CSCI4390-6390 Assign8

Assign8: Support Vector Classification

Due Date: Nov 25, before midnight (11:59:59PM)

Dataset

Download the Steel Industry Energy Consumption Dataset from the UCI Machine Learning repository. Extract the Steel_industry_data.csv datafile. You should parse and store the data as a data matrix, focusing only on the 6 continuous attributes (see datafile or link above for names/descriptions). Thus, your data matrix will have 35040 points in 6 dimensions. However, in addition you should record the last attribute (load type) for each point. We will use this as the class label. However, instead of three classes, we will use 'Light Load' as the positive class (+1) and the other two classes (combined) as the negative class (-1), so that we get a binary classification task.

First use random seed 42, and np.random.permutation to permute the points, and select only the first 2000 points as the initial dataset. Next, Use sklearn.train_test_split, using 42 as the random_state, to create the training and testing data, using 80-20 split (i.e., 80% of the data as training and the remaining 20% as testing). So the training set will have 1600 points and testing points 400 points.

Part I: SVM

You will implement the dual SVM Algorithm 21.1 (Chapter 21, page 540), using hinge loss.

You must implement two kernels, namely, both linear and Gaussian. You must select the best $C$ value using the validation set, and the same goes for the spread parameter $\sigma^2$ for the Gaussian kernel.

Report the test accuracy for the different kernels, and the best value of the hyperparameters, that should be selected based on the validation accuracy.

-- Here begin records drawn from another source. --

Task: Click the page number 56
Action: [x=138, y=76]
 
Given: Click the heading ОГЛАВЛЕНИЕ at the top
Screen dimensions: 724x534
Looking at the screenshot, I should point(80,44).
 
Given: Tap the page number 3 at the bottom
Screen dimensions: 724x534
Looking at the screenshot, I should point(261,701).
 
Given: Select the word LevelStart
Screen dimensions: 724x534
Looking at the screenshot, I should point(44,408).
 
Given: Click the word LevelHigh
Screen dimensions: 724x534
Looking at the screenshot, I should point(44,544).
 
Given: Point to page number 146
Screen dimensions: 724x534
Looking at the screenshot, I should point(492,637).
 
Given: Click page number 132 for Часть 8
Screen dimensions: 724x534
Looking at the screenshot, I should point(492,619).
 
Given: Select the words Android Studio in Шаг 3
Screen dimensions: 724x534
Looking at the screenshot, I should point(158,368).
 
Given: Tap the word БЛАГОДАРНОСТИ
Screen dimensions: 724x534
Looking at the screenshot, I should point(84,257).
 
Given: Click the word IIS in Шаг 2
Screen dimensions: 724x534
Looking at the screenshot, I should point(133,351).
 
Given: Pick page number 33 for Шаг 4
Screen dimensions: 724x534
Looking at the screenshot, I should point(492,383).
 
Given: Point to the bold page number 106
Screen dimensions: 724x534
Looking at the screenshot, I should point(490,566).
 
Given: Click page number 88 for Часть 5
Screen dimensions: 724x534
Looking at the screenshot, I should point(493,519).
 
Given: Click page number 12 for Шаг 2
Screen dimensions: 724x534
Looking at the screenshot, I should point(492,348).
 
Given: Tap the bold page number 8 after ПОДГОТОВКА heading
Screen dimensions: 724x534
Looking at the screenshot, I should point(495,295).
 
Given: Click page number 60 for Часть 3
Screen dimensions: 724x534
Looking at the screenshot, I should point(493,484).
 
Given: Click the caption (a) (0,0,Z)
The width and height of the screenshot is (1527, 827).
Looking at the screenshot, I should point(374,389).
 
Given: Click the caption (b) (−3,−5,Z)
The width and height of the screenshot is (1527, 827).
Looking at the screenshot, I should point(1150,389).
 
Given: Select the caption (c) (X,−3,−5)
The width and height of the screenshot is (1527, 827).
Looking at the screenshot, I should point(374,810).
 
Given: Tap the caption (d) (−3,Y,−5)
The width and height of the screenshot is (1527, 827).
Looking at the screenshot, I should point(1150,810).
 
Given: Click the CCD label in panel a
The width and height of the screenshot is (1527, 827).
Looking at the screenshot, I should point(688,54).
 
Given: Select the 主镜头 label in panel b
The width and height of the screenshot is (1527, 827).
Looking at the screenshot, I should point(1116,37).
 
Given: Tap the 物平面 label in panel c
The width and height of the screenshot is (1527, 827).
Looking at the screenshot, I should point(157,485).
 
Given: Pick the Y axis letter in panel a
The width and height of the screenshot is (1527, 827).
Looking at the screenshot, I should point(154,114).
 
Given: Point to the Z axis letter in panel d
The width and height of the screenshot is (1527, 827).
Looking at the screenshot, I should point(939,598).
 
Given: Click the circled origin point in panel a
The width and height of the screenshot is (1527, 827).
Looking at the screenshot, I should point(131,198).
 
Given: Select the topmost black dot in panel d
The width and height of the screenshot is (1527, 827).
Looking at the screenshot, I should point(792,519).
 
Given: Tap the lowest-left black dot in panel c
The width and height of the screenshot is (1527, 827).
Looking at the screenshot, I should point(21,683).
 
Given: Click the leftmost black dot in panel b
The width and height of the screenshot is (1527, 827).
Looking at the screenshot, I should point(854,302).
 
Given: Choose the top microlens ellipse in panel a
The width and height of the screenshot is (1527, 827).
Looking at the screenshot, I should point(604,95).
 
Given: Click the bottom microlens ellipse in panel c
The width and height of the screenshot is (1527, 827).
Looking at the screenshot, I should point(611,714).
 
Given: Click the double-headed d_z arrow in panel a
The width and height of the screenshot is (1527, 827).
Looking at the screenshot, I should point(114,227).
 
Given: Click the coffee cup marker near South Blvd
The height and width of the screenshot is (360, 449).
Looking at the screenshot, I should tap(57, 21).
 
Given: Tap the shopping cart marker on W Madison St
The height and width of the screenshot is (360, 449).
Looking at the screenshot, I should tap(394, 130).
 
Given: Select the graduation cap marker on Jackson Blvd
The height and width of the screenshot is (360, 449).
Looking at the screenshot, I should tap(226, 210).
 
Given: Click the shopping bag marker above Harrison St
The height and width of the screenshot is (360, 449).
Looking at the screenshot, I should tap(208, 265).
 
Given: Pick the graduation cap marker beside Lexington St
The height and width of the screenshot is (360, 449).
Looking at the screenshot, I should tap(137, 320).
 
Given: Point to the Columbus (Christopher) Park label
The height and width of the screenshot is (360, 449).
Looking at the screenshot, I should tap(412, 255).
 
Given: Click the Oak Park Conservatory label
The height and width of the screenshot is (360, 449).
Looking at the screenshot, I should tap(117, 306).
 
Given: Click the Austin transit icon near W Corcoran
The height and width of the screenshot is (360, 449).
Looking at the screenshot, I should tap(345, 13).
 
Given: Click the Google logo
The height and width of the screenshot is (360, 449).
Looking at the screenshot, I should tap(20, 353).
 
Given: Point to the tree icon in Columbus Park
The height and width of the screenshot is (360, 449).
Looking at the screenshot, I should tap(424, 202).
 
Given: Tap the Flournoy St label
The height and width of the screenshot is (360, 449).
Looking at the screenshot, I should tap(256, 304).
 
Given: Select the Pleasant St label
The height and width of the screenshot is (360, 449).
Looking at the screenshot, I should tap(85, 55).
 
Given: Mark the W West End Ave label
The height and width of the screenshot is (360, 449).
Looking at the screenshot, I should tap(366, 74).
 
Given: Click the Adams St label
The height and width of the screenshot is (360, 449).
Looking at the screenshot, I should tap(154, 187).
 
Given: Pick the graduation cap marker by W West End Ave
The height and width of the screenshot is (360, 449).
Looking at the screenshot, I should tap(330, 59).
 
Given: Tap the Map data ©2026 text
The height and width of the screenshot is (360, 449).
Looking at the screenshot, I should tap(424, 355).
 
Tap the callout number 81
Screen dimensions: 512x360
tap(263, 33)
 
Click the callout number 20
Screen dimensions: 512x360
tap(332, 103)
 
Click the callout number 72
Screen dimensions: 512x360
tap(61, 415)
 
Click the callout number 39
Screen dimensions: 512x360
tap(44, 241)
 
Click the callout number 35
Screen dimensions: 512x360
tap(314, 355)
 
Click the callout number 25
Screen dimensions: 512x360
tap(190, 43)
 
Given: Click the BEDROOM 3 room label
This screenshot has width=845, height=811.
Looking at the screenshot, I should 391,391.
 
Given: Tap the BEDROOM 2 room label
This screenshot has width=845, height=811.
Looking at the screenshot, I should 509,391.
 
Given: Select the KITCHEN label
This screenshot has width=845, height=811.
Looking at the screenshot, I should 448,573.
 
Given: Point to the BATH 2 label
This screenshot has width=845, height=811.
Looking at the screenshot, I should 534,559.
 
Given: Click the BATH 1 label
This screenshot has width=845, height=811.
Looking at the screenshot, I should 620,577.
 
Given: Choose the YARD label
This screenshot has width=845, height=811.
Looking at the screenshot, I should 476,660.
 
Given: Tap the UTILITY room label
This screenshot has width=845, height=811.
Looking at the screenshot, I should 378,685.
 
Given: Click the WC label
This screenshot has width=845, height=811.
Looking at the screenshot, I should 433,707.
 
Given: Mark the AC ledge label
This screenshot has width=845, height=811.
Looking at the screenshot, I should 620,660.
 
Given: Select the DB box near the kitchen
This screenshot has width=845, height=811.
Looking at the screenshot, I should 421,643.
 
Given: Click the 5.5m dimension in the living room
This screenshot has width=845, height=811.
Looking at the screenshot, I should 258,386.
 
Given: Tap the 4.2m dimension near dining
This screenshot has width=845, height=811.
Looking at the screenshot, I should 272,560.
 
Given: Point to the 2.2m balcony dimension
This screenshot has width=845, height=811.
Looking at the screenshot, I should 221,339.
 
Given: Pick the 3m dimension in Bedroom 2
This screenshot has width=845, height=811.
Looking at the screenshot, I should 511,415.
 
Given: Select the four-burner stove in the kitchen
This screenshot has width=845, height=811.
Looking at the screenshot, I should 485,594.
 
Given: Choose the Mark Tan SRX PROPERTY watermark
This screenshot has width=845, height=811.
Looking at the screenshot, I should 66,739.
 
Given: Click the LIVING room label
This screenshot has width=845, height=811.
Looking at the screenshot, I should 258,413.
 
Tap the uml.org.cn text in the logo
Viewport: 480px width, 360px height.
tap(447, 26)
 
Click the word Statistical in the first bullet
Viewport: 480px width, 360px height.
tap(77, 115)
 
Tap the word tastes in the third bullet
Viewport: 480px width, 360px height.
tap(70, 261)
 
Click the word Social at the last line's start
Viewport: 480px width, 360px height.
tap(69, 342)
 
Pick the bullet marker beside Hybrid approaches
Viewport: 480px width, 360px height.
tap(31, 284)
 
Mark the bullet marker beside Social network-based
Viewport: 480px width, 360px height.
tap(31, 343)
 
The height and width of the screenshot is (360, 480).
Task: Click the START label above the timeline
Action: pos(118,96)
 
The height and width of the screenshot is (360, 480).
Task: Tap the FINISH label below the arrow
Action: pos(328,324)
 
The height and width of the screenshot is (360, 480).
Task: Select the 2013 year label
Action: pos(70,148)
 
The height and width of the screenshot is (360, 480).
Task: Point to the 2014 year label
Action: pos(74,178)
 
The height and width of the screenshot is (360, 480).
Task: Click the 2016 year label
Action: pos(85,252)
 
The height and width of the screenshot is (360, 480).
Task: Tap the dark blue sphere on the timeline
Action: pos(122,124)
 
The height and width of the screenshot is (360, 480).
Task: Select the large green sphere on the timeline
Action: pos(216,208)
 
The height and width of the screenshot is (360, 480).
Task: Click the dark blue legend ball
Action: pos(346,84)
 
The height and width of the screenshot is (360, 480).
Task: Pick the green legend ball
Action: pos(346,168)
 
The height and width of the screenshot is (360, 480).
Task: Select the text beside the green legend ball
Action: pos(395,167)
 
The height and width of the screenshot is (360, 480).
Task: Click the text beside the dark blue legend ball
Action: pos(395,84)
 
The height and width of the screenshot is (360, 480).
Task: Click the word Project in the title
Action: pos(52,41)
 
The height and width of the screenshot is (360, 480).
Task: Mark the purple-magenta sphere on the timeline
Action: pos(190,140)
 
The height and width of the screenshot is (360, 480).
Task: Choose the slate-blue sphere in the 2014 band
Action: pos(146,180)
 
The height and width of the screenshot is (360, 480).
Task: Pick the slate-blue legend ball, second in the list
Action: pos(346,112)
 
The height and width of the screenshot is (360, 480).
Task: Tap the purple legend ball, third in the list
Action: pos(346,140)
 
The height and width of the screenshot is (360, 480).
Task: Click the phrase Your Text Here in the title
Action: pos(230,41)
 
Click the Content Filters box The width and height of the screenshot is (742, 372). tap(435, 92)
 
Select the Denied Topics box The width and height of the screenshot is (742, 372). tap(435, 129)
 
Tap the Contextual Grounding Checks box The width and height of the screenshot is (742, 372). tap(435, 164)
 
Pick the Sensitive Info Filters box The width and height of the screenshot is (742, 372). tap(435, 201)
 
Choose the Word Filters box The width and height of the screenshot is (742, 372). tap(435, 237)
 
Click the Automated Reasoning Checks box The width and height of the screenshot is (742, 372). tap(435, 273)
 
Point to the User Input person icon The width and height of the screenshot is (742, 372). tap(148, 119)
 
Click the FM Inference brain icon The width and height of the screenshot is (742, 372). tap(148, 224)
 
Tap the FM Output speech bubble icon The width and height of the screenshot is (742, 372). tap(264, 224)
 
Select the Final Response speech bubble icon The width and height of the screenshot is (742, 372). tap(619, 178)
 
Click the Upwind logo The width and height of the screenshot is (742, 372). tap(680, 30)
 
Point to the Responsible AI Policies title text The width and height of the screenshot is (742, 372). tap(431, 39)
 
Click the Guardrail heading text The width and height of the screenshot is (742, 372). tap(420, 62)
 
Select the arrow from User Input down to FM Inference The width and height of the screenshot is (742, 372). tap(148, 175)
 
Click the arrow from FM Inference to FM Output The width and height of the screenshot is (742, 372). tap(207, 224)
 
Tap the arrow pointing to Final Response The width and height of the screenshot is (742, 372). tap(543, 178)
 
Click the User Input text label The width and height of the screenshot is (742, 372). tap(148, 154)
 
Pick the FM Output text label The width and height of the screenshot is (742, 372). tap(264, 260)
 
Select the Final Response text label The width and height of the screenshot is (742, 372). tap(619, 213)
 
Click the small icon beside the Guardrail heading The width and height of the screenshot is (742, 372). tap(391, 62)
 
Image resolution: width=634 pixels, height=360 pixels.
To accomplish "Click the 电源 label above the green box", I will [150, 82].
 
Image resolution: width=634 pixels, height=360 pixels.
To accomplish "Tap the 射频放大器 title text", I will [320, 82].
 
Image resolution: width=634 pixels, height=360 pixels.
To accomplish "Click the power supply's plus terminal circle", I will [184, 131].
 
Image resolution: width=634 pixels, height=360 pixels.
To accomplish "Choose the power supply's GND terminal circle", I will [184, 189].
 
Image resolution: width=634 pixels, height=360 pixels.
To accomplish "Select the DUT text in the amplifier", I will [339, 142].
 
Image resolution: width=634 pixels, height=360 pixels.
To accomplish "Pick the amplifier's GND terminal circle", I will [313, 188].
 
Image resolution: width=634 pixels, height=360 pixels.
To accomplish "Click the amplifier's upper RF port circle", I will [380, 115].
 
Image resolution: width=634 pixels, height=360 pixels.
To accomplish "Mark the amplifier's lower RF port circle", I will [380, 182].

Accuracy is defined as the number of correct predictions over the number of points in a given dataset (e.g., validation set or testing set).

CSCI6390

In addition, you must also implement the inhomogeneous polynomial kernel. You need to select the best degree and $C$ value.

Report the test accuracy and the best hyperparameters used based on the validation accuracy.

Part II: Questions

Submit your solutions to the following questions:

Chapter 21: Q1, Q2
Chapter 25: Q1

What to submit

Submit your notebook named as assign8.ipynb. Include your paper-pencil answers as images in the notebook as well.

Policy on Academic Honesty

You are free to discuss how to tackle the assignment, but all coding must be your own. Any AI tool use must be declared. Any students caught violating the academic honesty principle (e.g., code similarity, or failure to disclose AI tools) will get an automatic F grade on the course and will be referred to the dean of students for disciplinary action.